In particular, combining different classifications allows to relate information such as research staff (associated to the CUN classification) with the number of publications (classified by bibliometric areas) and with the number of European projects (associated to the ERC classification) thanks to the combination of national and European classifications.

More details are available in the user manual, available at this link.

For any comments or feedback, you can send an email to the following address: staff@toscanaopenresearch.it.

The development of ToscanaOpenResearch is the result of a process led by the Region of Tuscany, supported by IRPET, FST and a technical partner, Siris Academic.

To date, the main open data that has been integrated is:

Data from national, European and global open databases are available;
A series of additional data has been integrated thanks to different memorandum of understandings (e.g.

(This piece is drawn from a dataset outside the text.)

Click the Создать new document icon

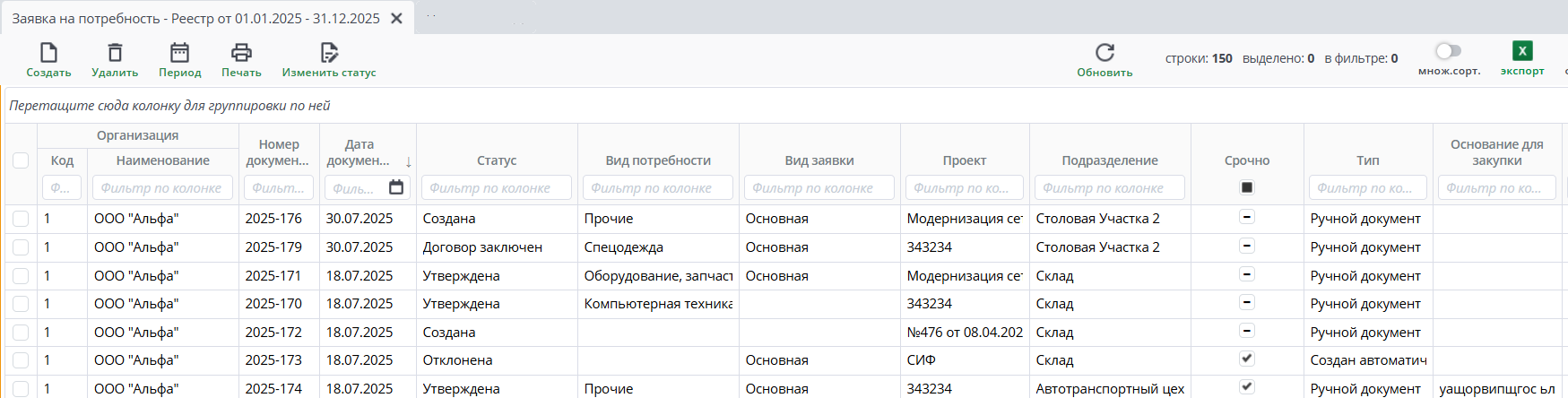coord(48,53)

MIUR, for the integration of CTN/PRIN 2012 data in the Tuscan perimeter, AlmaLaurea data in the Tuscan perimeter, data provided by some research institutions based in Tuscany, such as CNR, INFN, INGV, INAF).
For the publications part, the system uses non open bibliometric databases, but it is already prepared for integration with CINECA-IRIS data.

Focus – The semantic analysis of the “research portfolio”

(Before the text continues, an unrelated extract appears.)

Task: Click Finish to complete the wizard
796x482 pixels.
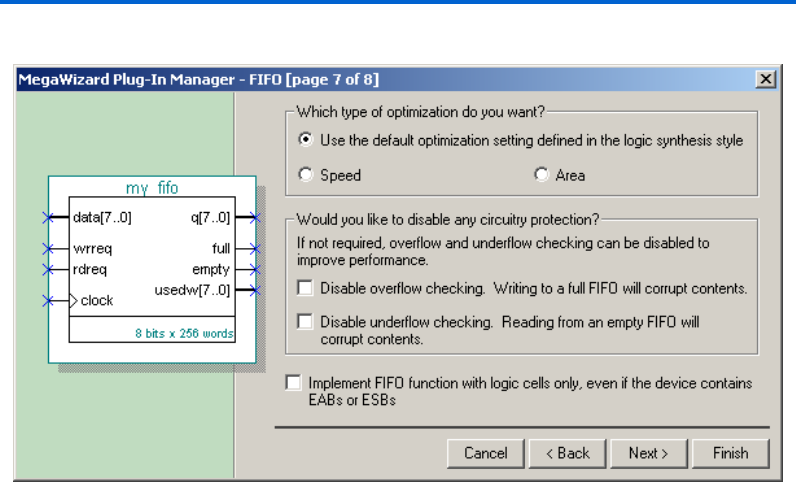Action: [x=730, y=453]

Summaries of publications, patent descriptions, R&I project objectives, etc. contain a wealth of textual information detailing current challenges, proposed or demonstrated progress and the expected impact of the innovation process.

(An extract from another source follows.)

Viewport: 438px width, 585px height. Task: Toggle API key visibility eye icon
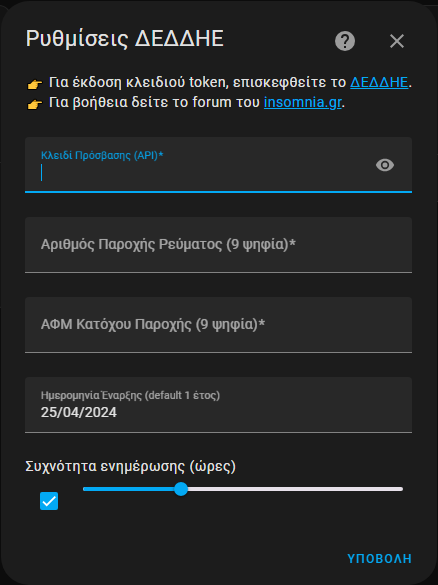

New methods of Natural Language Processing techniques (NLP) can now be used to exploit this semantic richness and characterize research portfolios to support strategic decision making. Semantic approaches are powerful tools for the mapping of scientific and technological fields because they allow to:

analyze each document individually, avoiding potential confusions related to taxonomy;
construct ad hoc semantic perimeters of the fields of interest, crossing taxonomies, to allow the cross analysis of several data sources at the same time;
systematically analyze documents in customized geographical perimeters, thus allowing benchmarking and related specialization analysis.

These types of analysis can be both “horizontal”, i.e. without a predefined thematic focus, and “vertical”, i.e. targeted to a specific topic of interest. More precisely, on the one hand we talk about topic modelling as a technique to extract research topics and characterize research portfolios, and on the other hand about the development and application of controlled vocabularies to analyze research on a specific area of interest (e.g. Sustainable Development Objectives – SDGs – or Cultural Heritage). To this end, both techniques are used in the context of ToscanaOpenResearch, and a methodology has been developed to rapidly and effectively build controlled vocabularies from a first series of relevant terms.